From Addiction By Design, by Natasha Dow Schüll, pg 12:

A zone in which time, space, and social identity are suspended in the mechanical rhythm of a repeating process may seem an unpromising object for cultural analysis. Yet such a zone, I argue, can offer a window onto the kinds of contingencies and anxieties that riddle contemporary American life, and the kinds of technological encounters that individuals are likely to employ in the management of these contingencies and anxieties. Over the last two decades, social theorists have focused a great deal of attention on the leading role that technology has played in the production of broad- scale insecurities— from global warming and other catastrophic environmental disasters to financial crises and unstable job markets. 44 While some have acknowledged the subjective insecurities that percolate through so- called risk society as a result of these “manufactured uncertainties” (as the sociologist Ulrich Beck has termed them), fewer have examined how individuals use technology to manufacture “certainties” of the sort that Sharon discussed above. 45 Counterintuitively, machine gambling can serve as a “port of entry,” to borrow Lears’s term, into this less examined but no less significant territory.
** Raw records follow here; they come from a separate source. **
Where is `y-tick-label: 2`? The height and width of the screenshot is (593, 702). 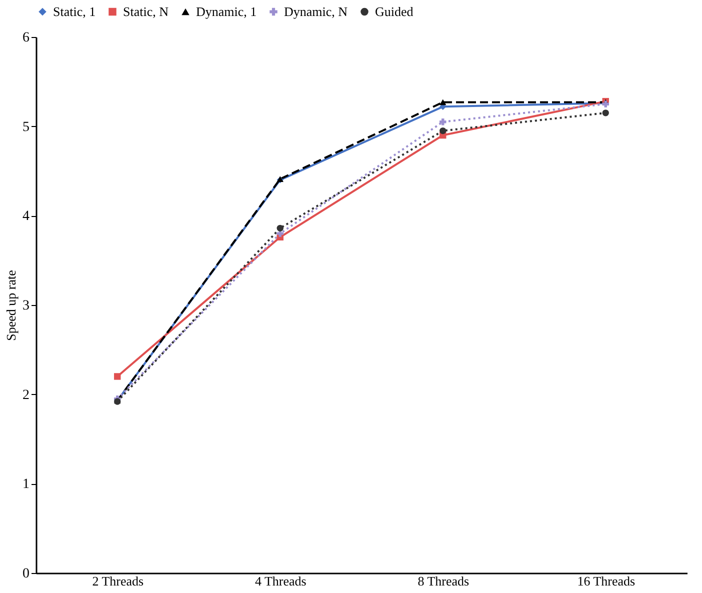 y-tick-label: 2 is located at coordinates (26, 396).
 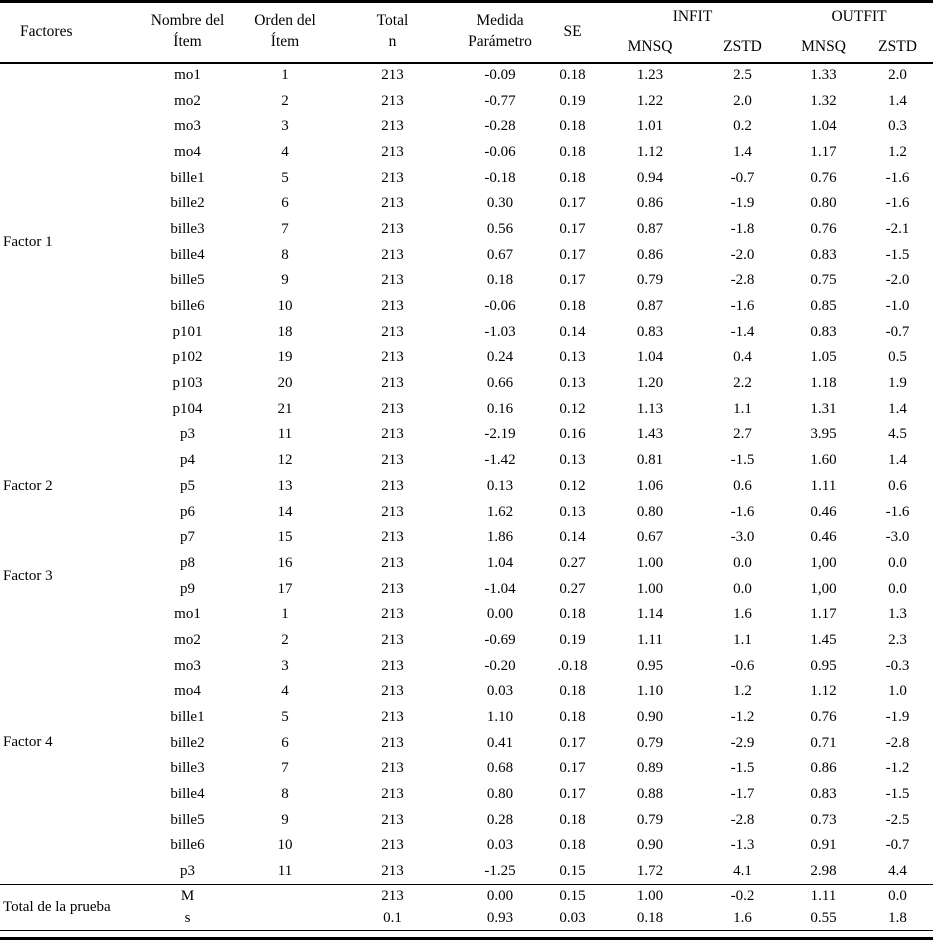 What do you see at coordinates (500, 408) in the screenshot?
I see `cell-medida: 0.16` at bounding box center [500, 408].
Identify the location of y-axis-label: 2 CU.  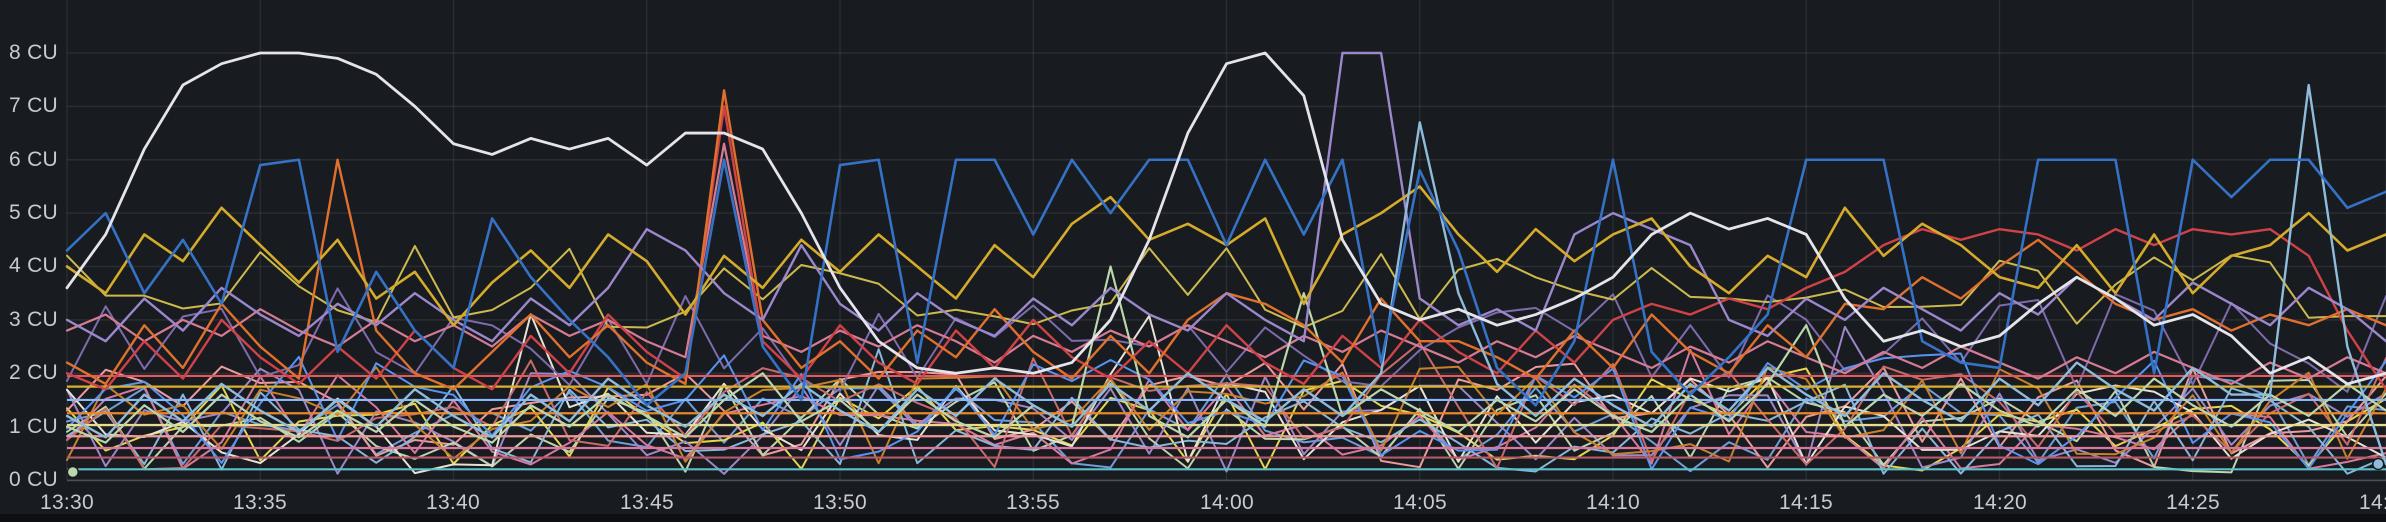
(33, 372).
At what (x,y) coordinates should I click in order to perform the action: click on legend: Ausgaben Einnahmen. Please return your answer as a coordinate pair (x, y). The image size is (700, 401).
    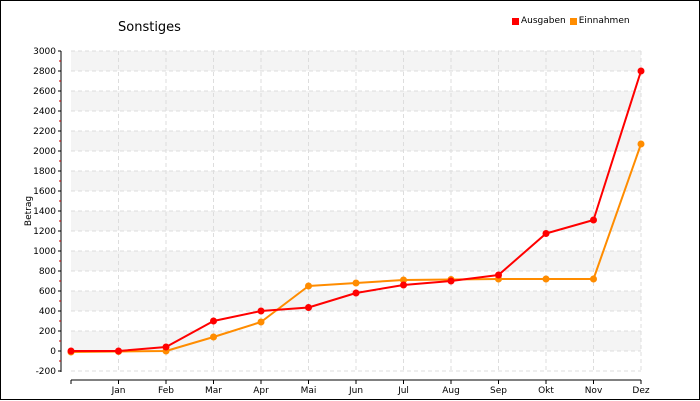
    Looking at the image, I should click on (573, 21).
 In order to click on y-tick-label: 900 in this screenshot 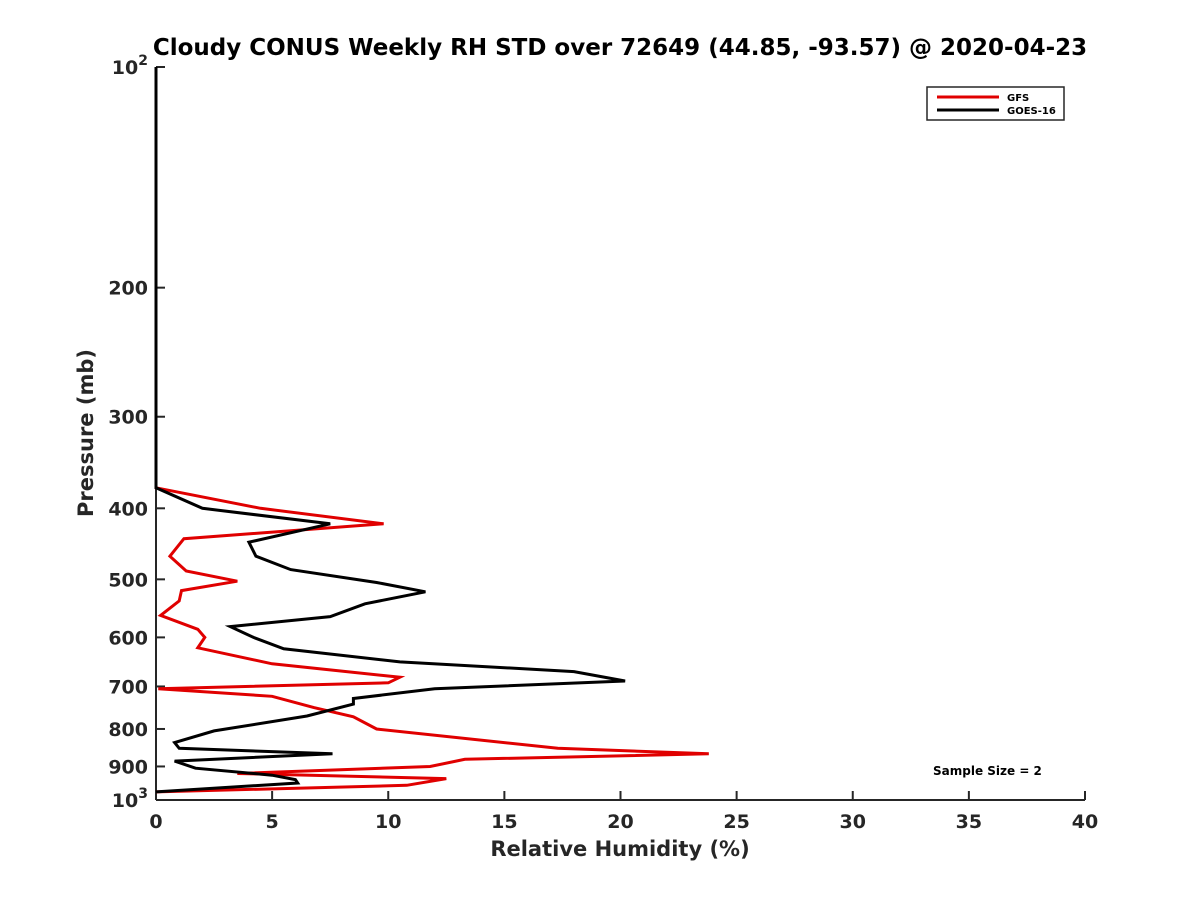, I will do `click(128, 767)`.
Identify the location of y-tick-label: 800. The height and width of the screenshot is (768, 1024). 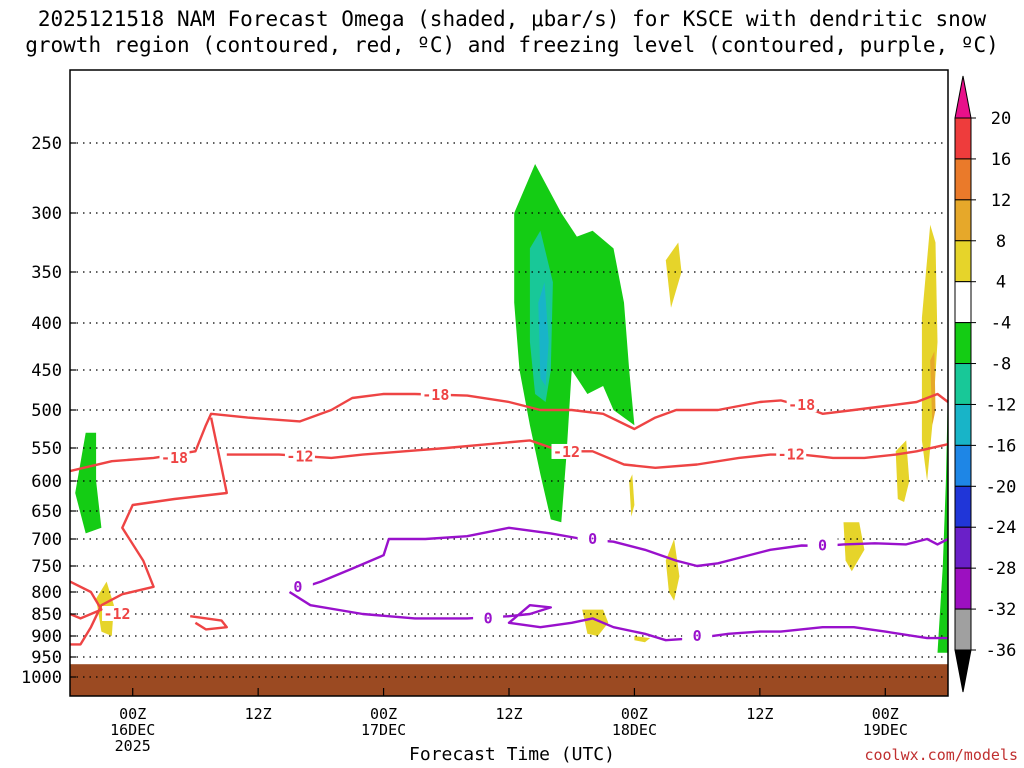
(46, 593).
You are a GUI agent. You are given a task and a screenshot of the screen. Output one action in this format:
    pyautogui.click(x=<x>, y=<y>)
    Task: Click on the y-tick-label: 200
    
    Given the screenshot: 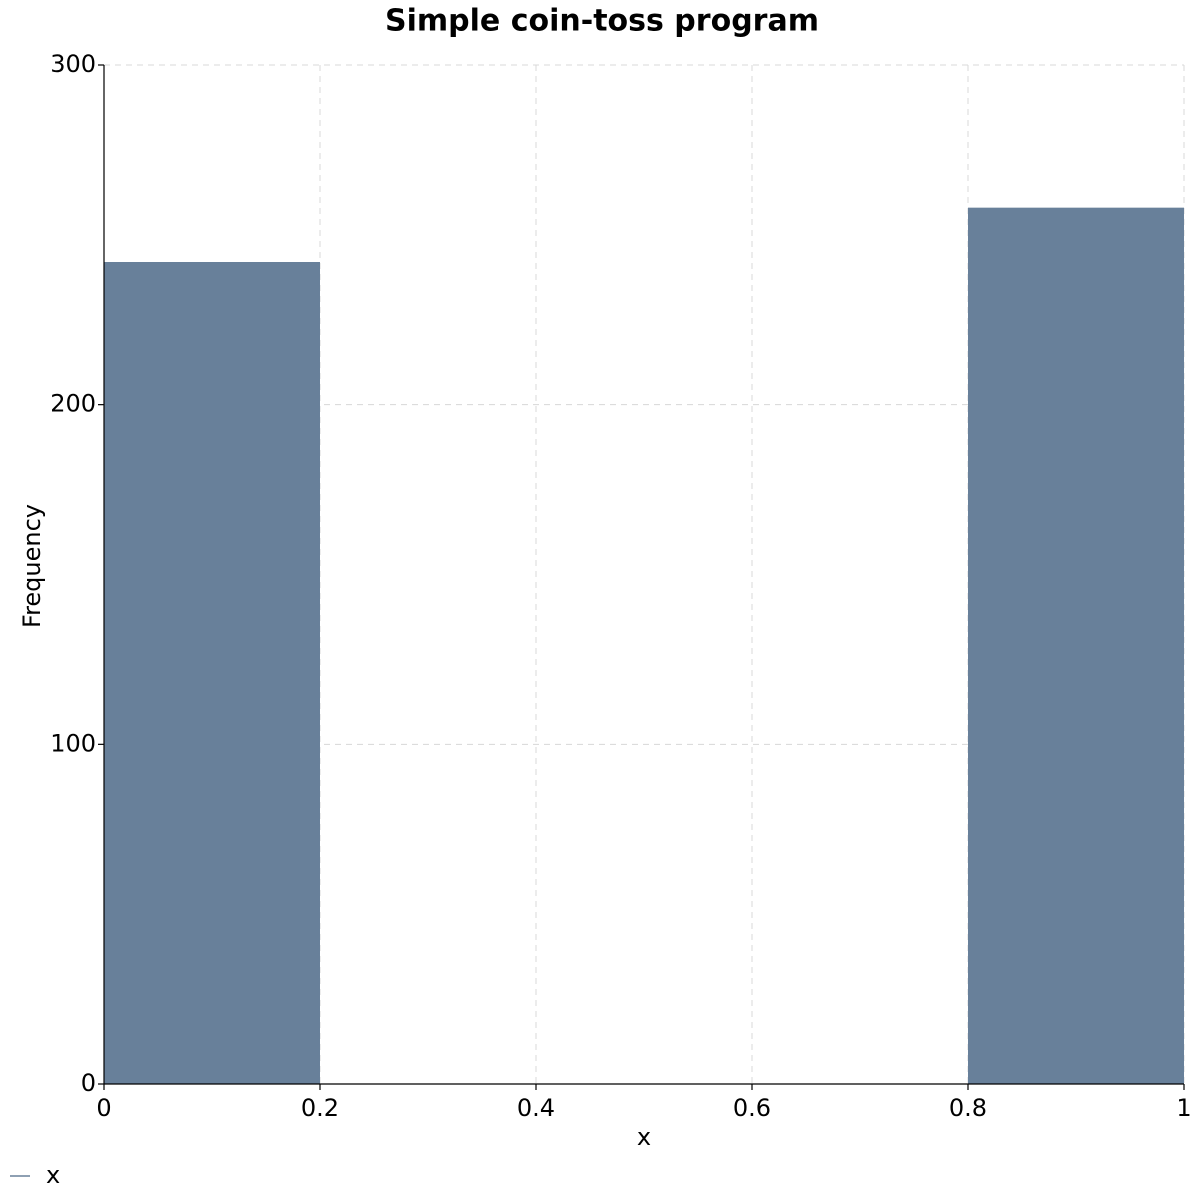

Although the activity explicitly entails risk— involving money, no less, a key measure of social and economic value— it contains that risk within a dependable framework, allowing gamblers to enact a mode of self- equilibration that has become typical of everyday technological interactions.

I really like this focus and I’m wondering whether compulsive reliance upon social media, in order to provide what Danny Miller describes as a “meta-best friend”, could be analysed in these terms. They certain provide a “a means through which individuals can manage their affective states and create a personal buffer zone against the uncertainties and worries of their world” as Schüll puts it.